The Bank is party to proceedings initiated by the President of the Competition and Consumer Protection Office (Urząd

Ochrony Konkurencji i Konsumentów – UOKiK) on the basis of a decision dated 23 April 2001 upon the request of the Polish Trade and Distribution Organization Employers Association (Polska Organizacja Handlu i Dystrybucji – Związek Pracodawców – POHiD) against operators of the Visa and Europay payment systems and banks issuing Visa and Europay/ Eurocard/ Mastercard banking cards.

The claims under these proceedings relate to the use of practices limiting competition on the market of banking card payments in Poland, consisting of applying pre-agreed “interchange” fees for transactions made using the above cards as well as limiting access to this market for external entities. On 29 December 2006, UOKiK decided that the practices, consisting of joint determination of the “interchange” fee, did limit market competition and ordered that any such practices should be discontinued, and imposed a fine on, among others, the Bank, in the amount of PLN 16.6 million. The Bank appealed against the decision of the President of UOKiK to CCCP (Court for Competition and Consumer Protection / Sąd Ochrony Konkurencji i Konsumentów – SOKiK). By judgement of 21 November 2013 SOKiK reduced the penalty imposed on the Bank to PLN 10.4 million. The parties to the proceedings appealed against the judgment. In its judgment of 6 October 2015, the Court of Appeal in Warsaw restored the original amount of the imposed penalties stipulated in the decision of the UOKiK, i.e. a fine amounting to PLN 16.6 million (fine imposed on PKO Bank Polski SA) and a fine amounting to PLN 4.8 million (fine imposed on Nordea Bank Polska SA; PKO Bank Polski SA is the legal successor of Nordea Bank Polska S.A. through a merger pursuant to Article 492 § 1 point 1 of the Commercial Companies Code). The fine was paid by the Bank in October 2015. As a result of the cassation complaint made by the Bank, in its judgment dated 25 October 2017, the Supreme Court revoked the appealed judgment of the Court of Appeal in Warsaw and submitted the case for re-examination. The fine paid by the Bank was reimbursed to the Bank on 21 March 2018. Currently, the case is being examined by the Court of Appeal in Warsaw. After two hearings, the Court of Appeal adjourned the trial without setting a date. As at 31 December 2019 the Bank maintained a provision for this litigation of PLN 21 million.

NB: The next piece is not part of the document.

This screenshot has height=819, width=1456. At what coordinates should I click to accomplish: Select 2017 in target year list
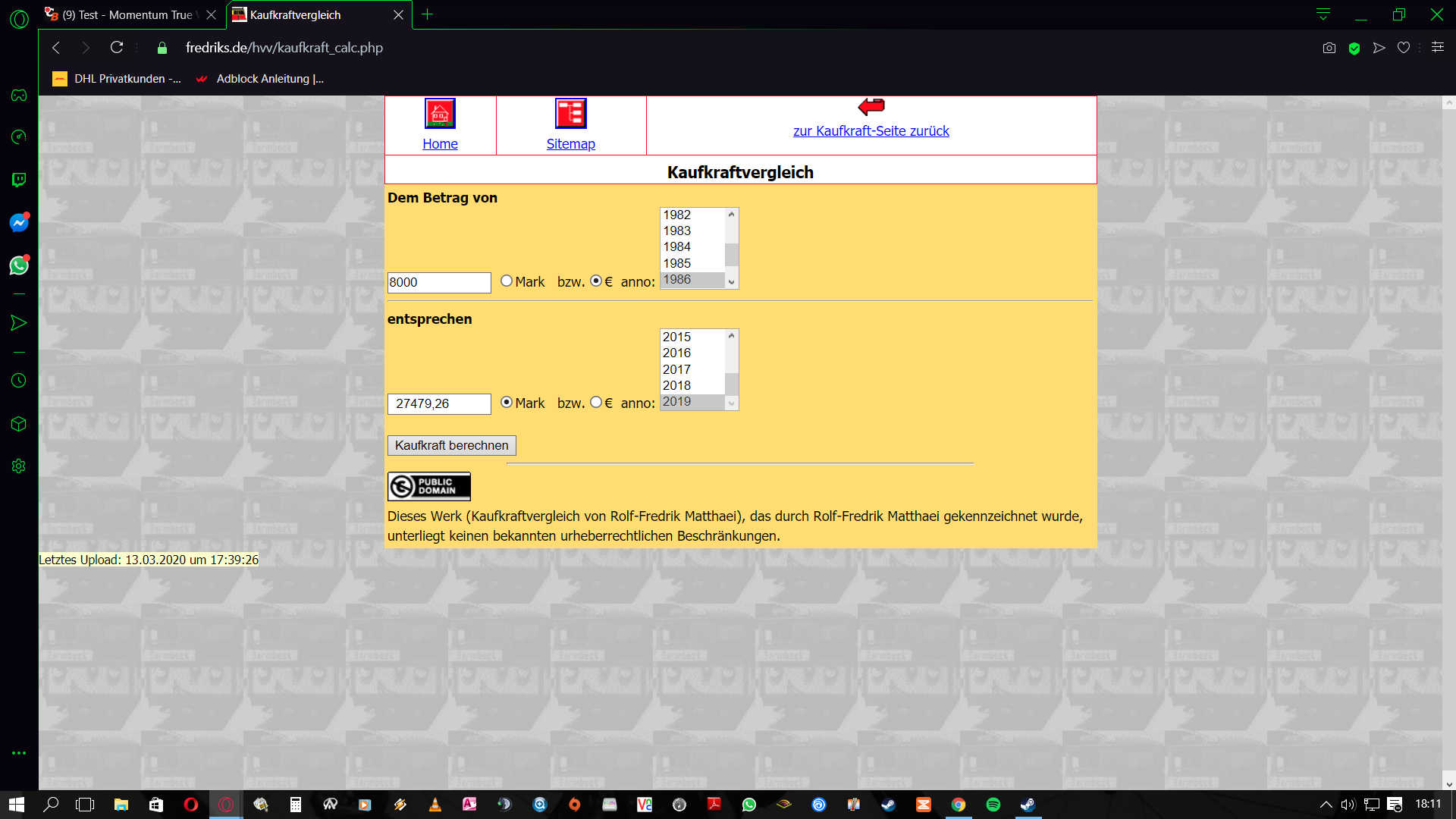[676, 369]
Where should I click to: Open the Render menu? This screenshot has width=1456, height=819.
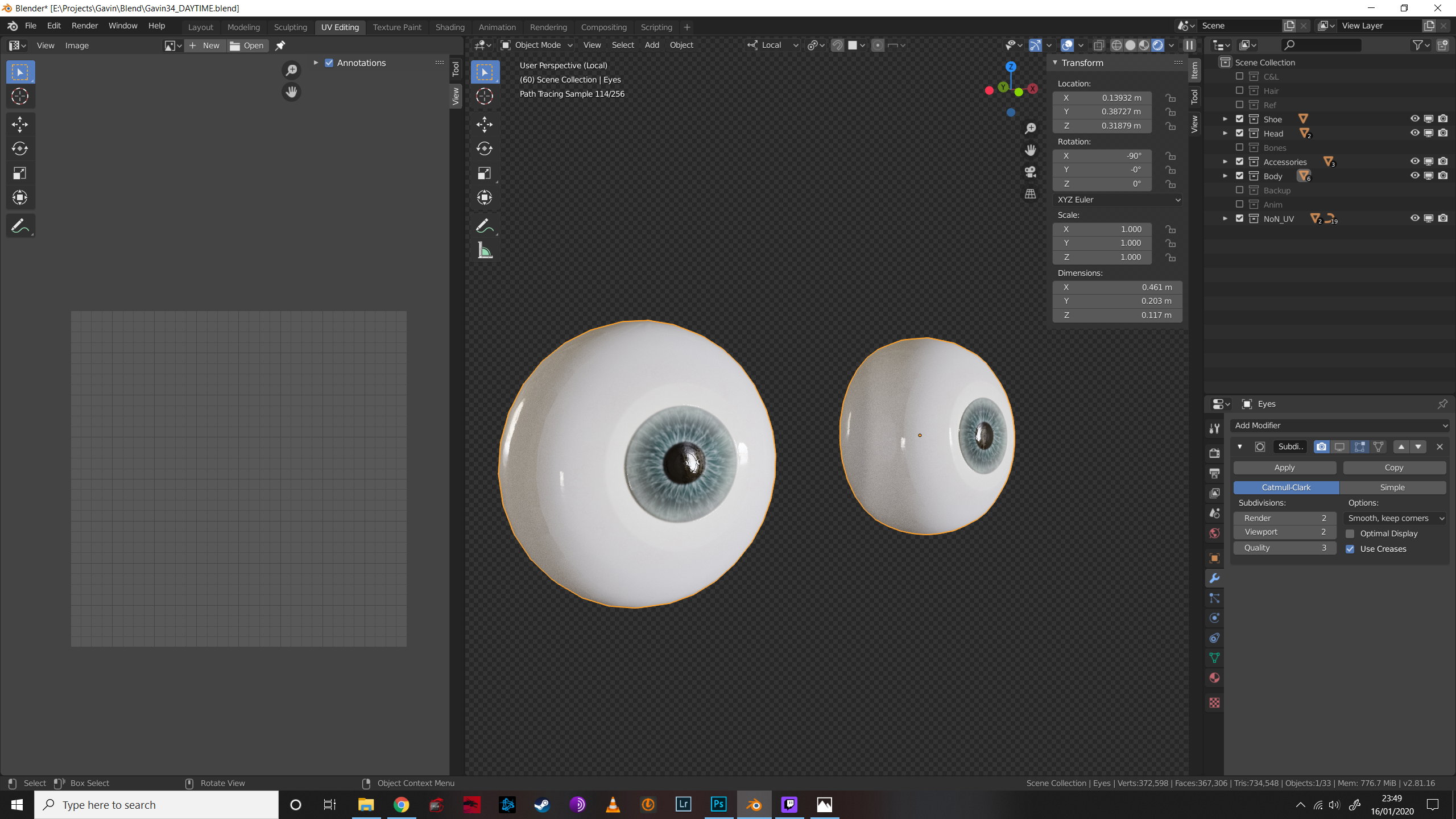point(85,26)
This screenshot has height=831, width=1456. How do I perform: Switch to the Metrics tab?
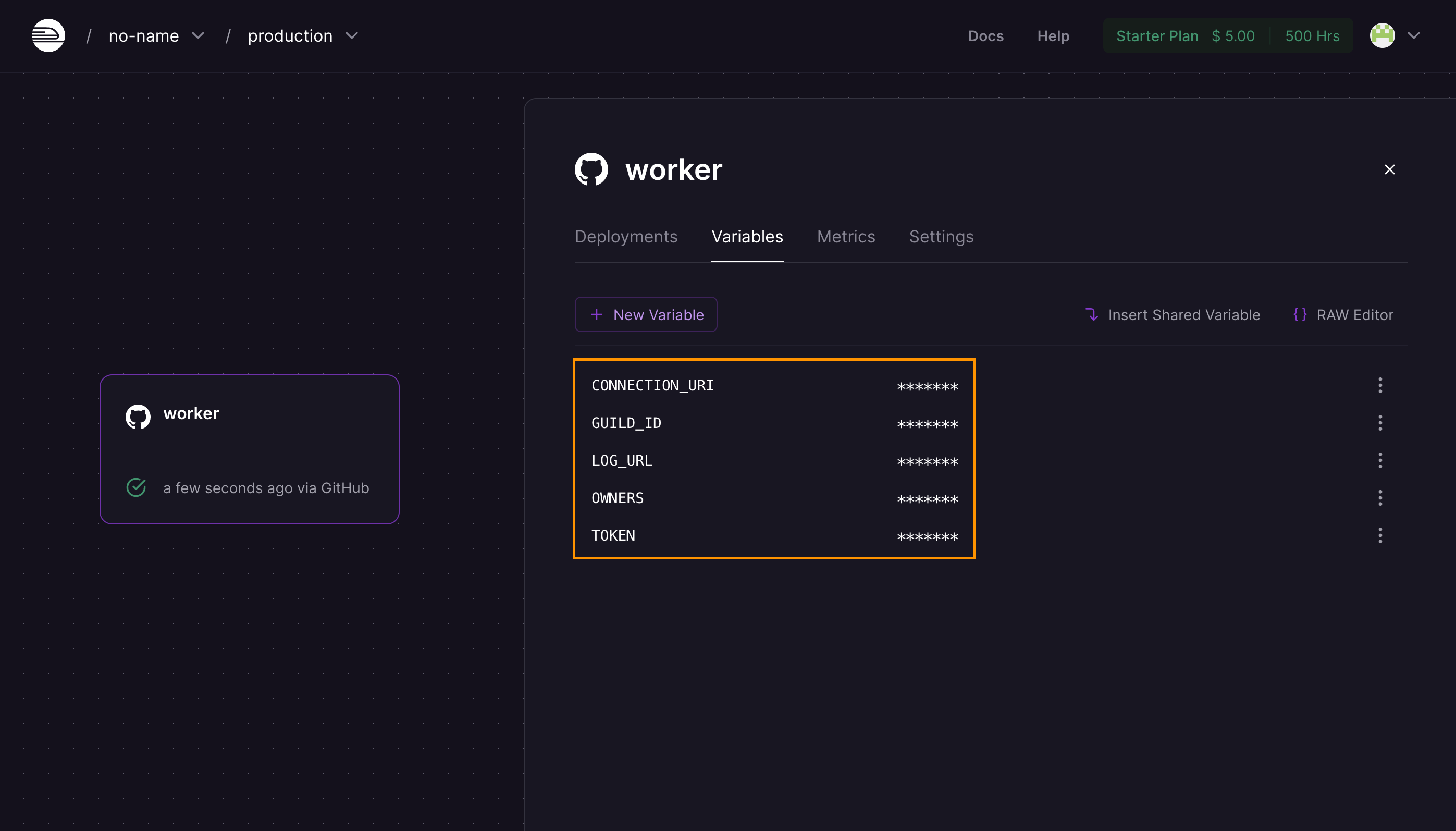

The Bank was served three summons to participate, as an intervening party on the respondent’s side, in cases relating to the interchange fees. Other banks are respondents in the case. The claims vis-à-vis the sued banks amount to almost PLN 146 million and are pursued as damages for differences in interchange fees resulting from applying practices that restrict competition. If the courts find the claims justified, the respondents may claim recourse in separate court proceedings from other banks, including, among others, from PKO Bank Polski SA. The Bank entered the proceedings as a side intervener.

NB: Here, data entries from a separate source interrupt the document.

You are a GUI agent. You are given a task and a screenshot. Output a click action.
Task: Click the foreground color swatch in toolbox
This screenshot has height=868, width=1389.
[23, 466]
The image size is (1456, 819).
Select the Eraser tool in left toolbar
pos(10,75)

As at the date of the consolidated financial statements the three proceedings pertaining to reprivatization claims. One of the proceedings has been suspended. In the second proceeding ended with a final court judgment favourable to the Bank, the opposing party lodged a cassation complaint, and the Supreme Court accepted it for consideration. In the third proceeding the subject matter of which is to confirm invalidity of the decision refusing to grant temporary ownership of the Bank’s property to the applicant, the cassation complaint has been lodged with the Voivodeship Administrative Court against the final decision discontinuing the proceedings as groundless.

The Management Board of PKO Bank Polski SA is of the opinion that it is unlikely that serious claims may be brought against the Bank in these matters.